• Task directions: Word for word, copy the line that contains "Task: Click the Display #1 green check icon" and each line after it in the data below. Pictures stay out of the copy.

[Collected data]
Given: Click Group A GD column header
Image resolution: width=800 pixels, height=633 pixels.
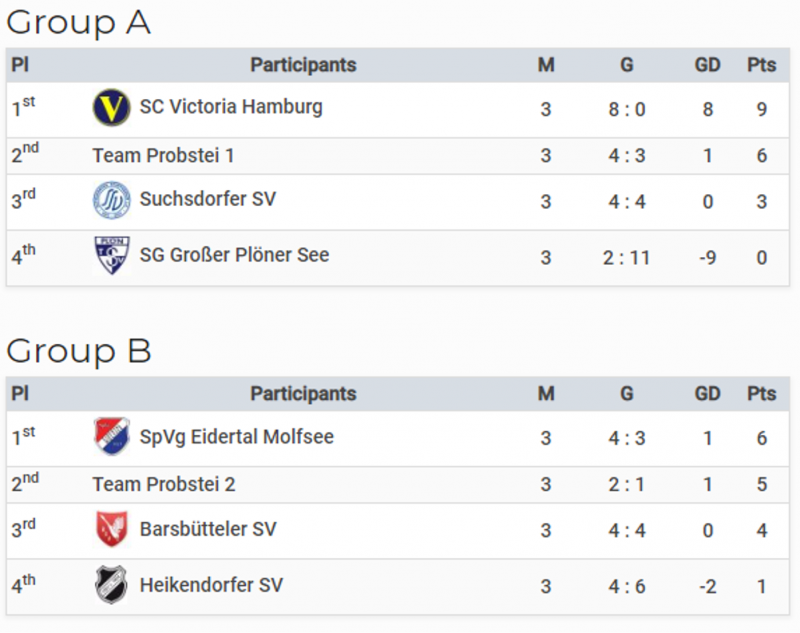Looking at the screenshot, I should click(707, 65).
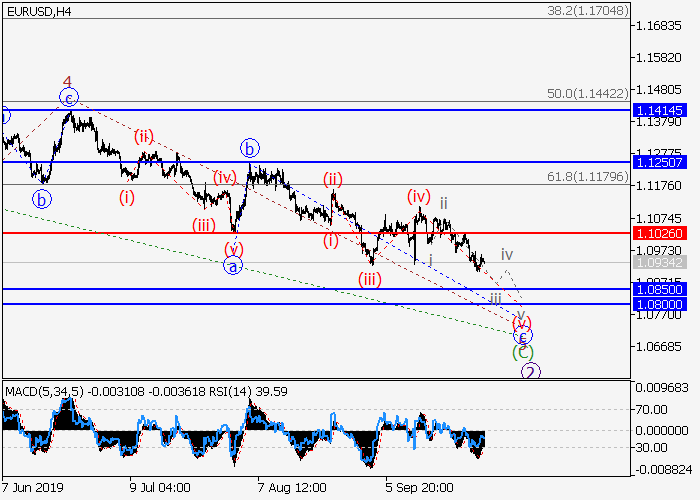Select the gray 'iv' wave forecast label
The height and width of the screenshot is (500, 700).
[507, 255]
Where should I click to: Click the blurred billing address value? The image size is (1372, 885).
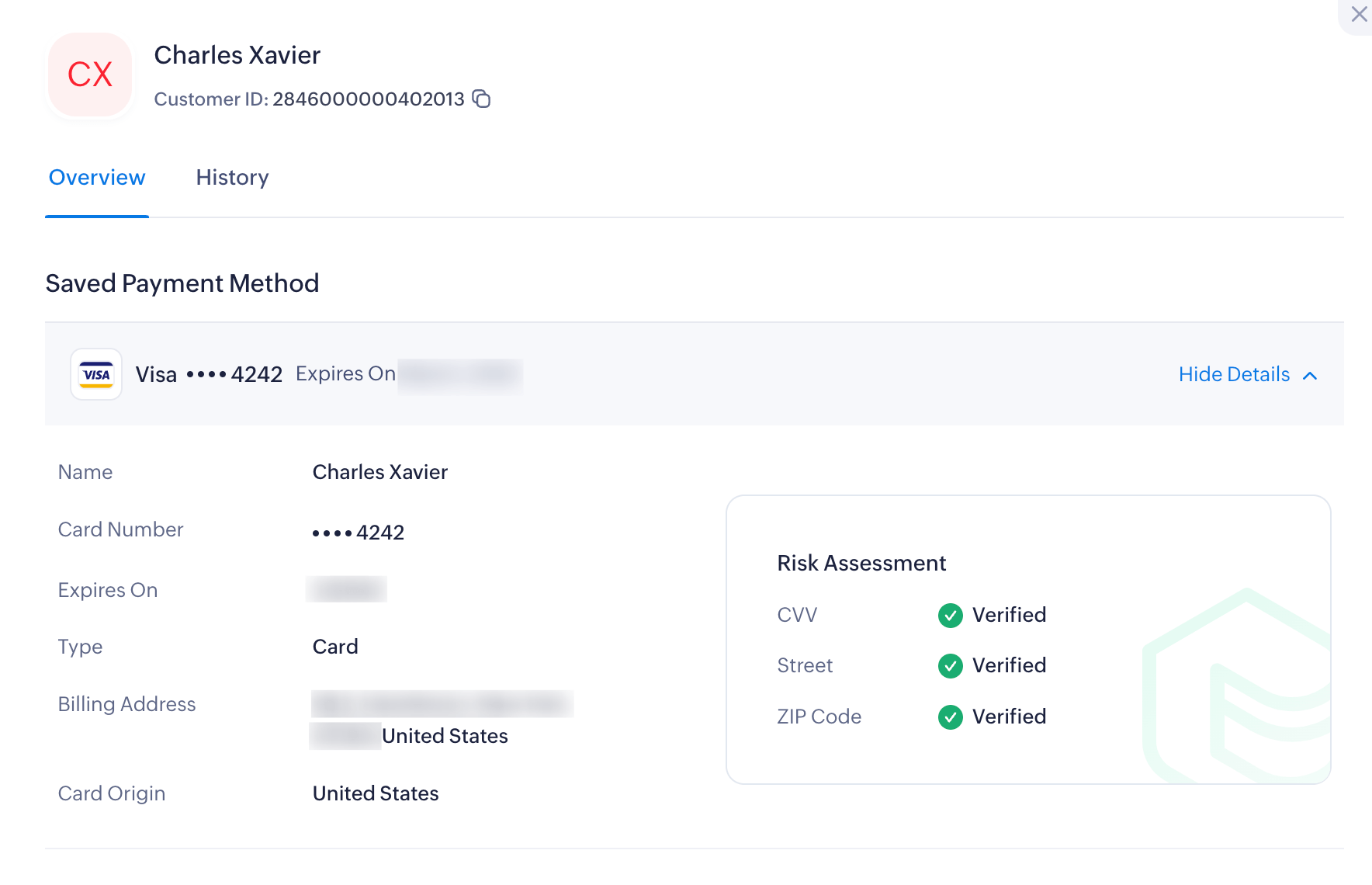pos(442,704)
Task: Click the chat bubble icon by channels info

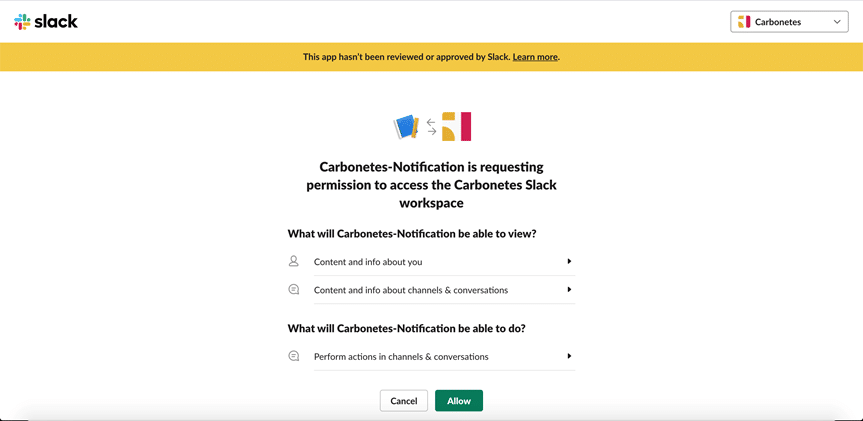Action: (294, 289)
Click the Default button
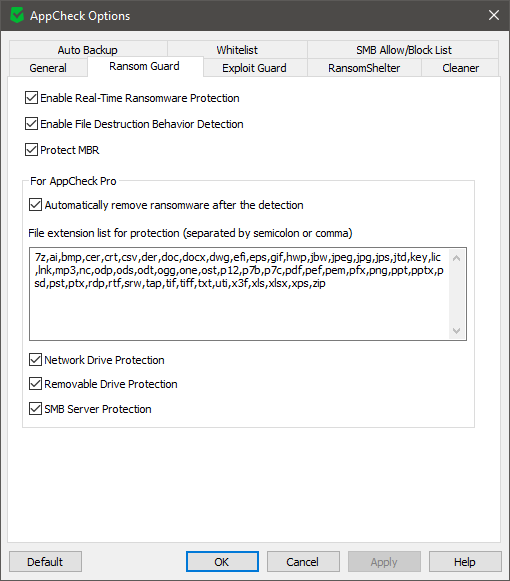 coord(45,562)
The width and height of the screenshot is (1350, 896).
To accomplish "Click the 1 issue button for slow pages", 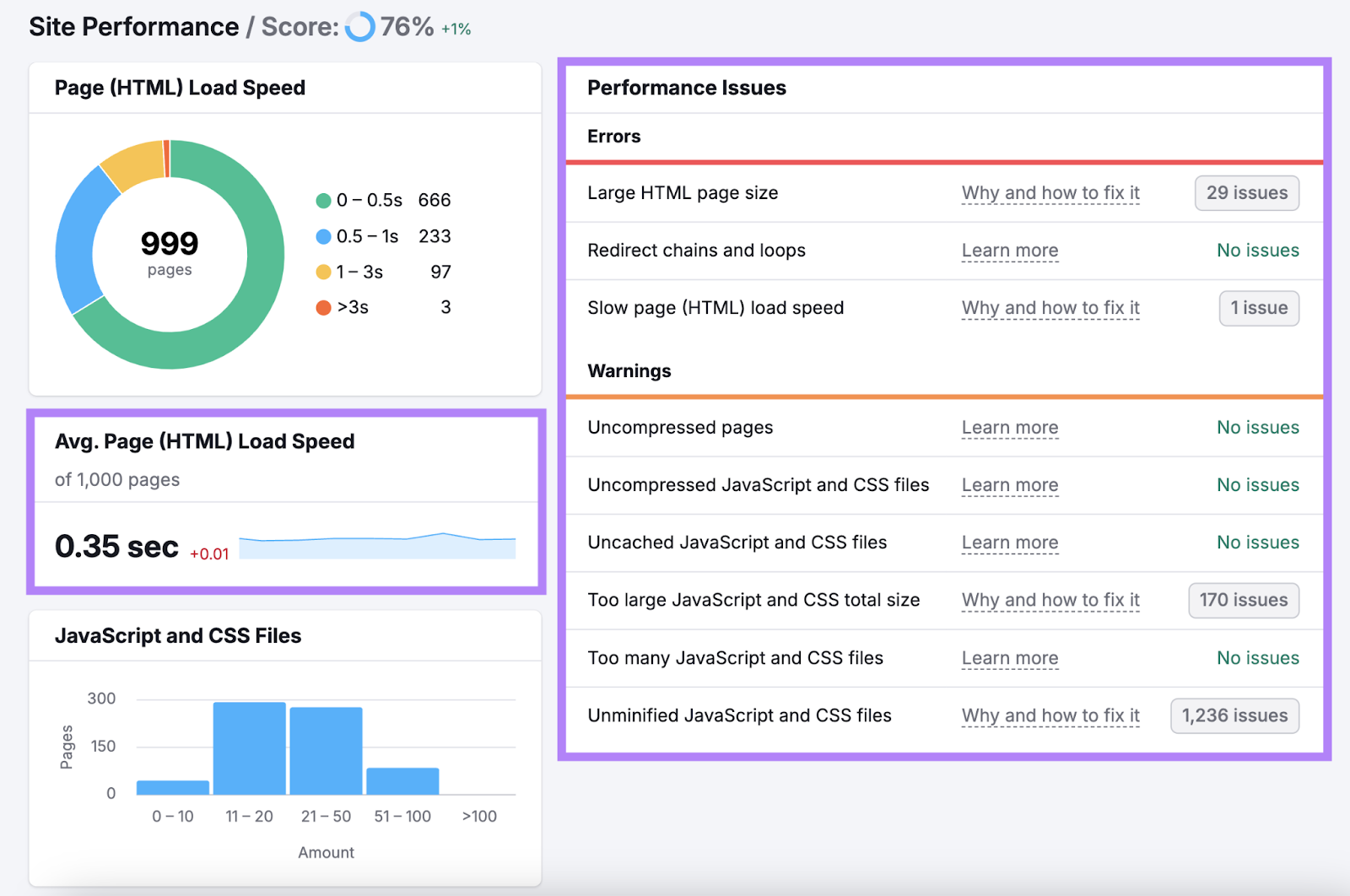I will pyautogui.click(x=1259, y=308).
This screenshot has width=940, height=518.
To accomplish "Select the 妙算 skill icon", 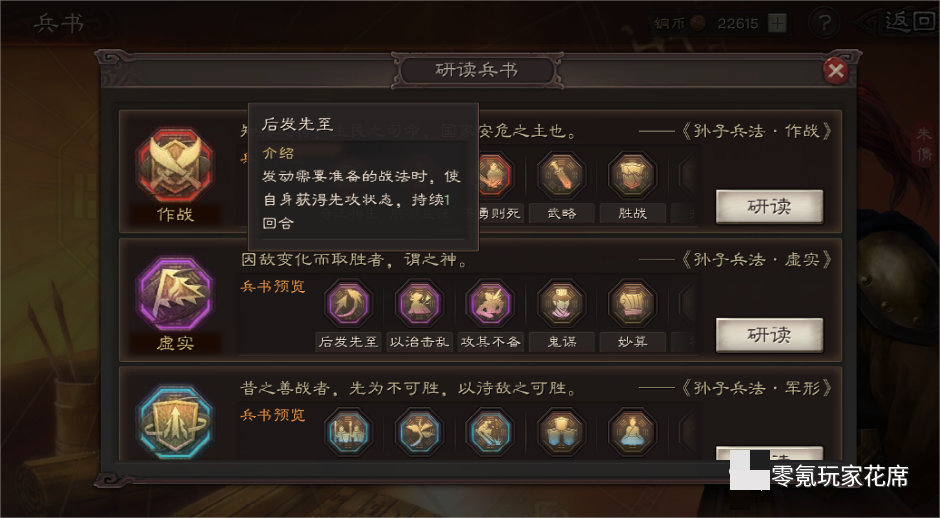I will (x=632, y=303).
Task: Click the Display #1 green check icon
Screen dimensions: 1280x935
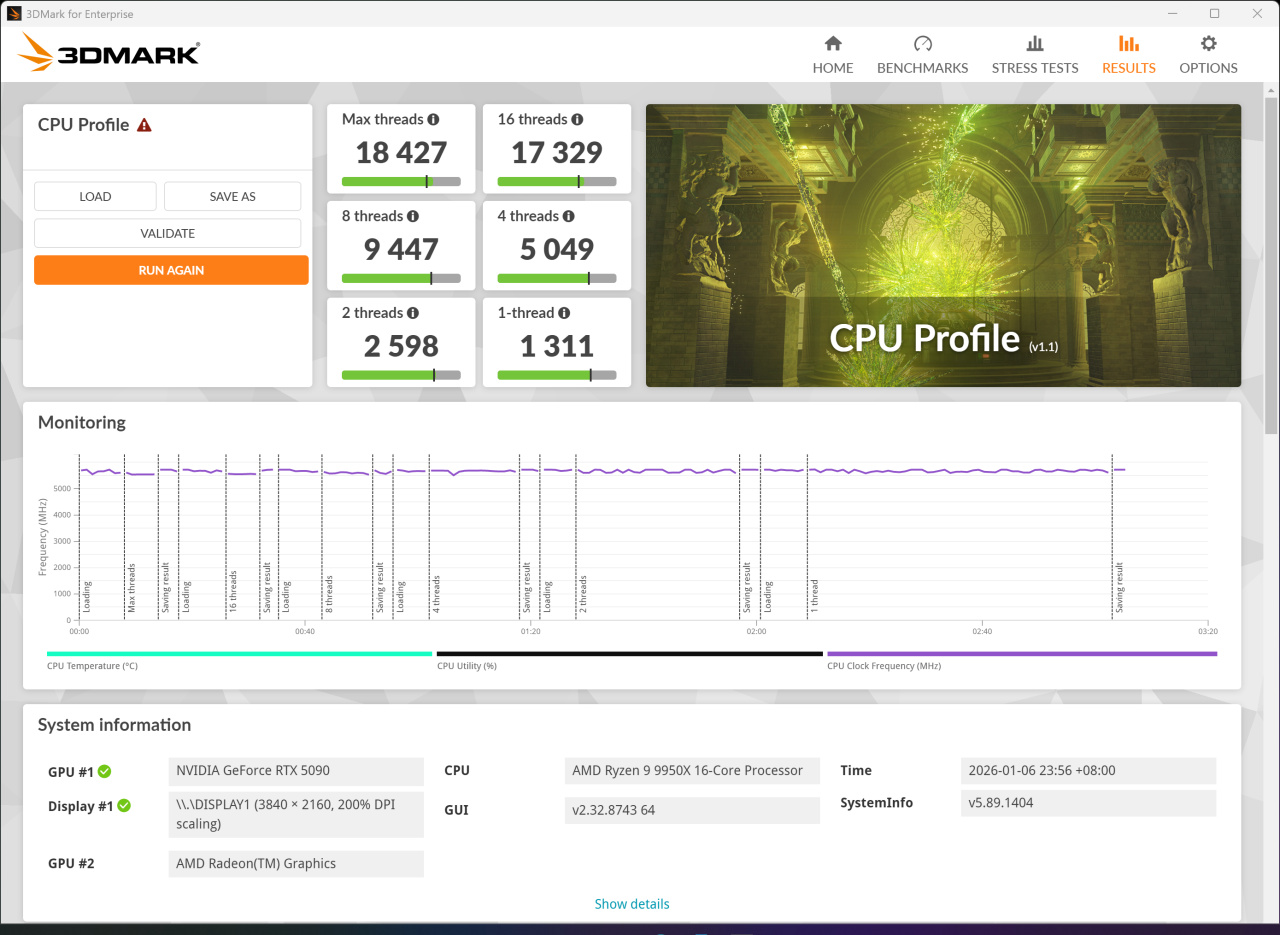Action: click(x=124, y=805)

• Task solution:
Task: Click the Display #1 green check icon
Screen dimensions: 1280x935
Action: click(x=124, y=805)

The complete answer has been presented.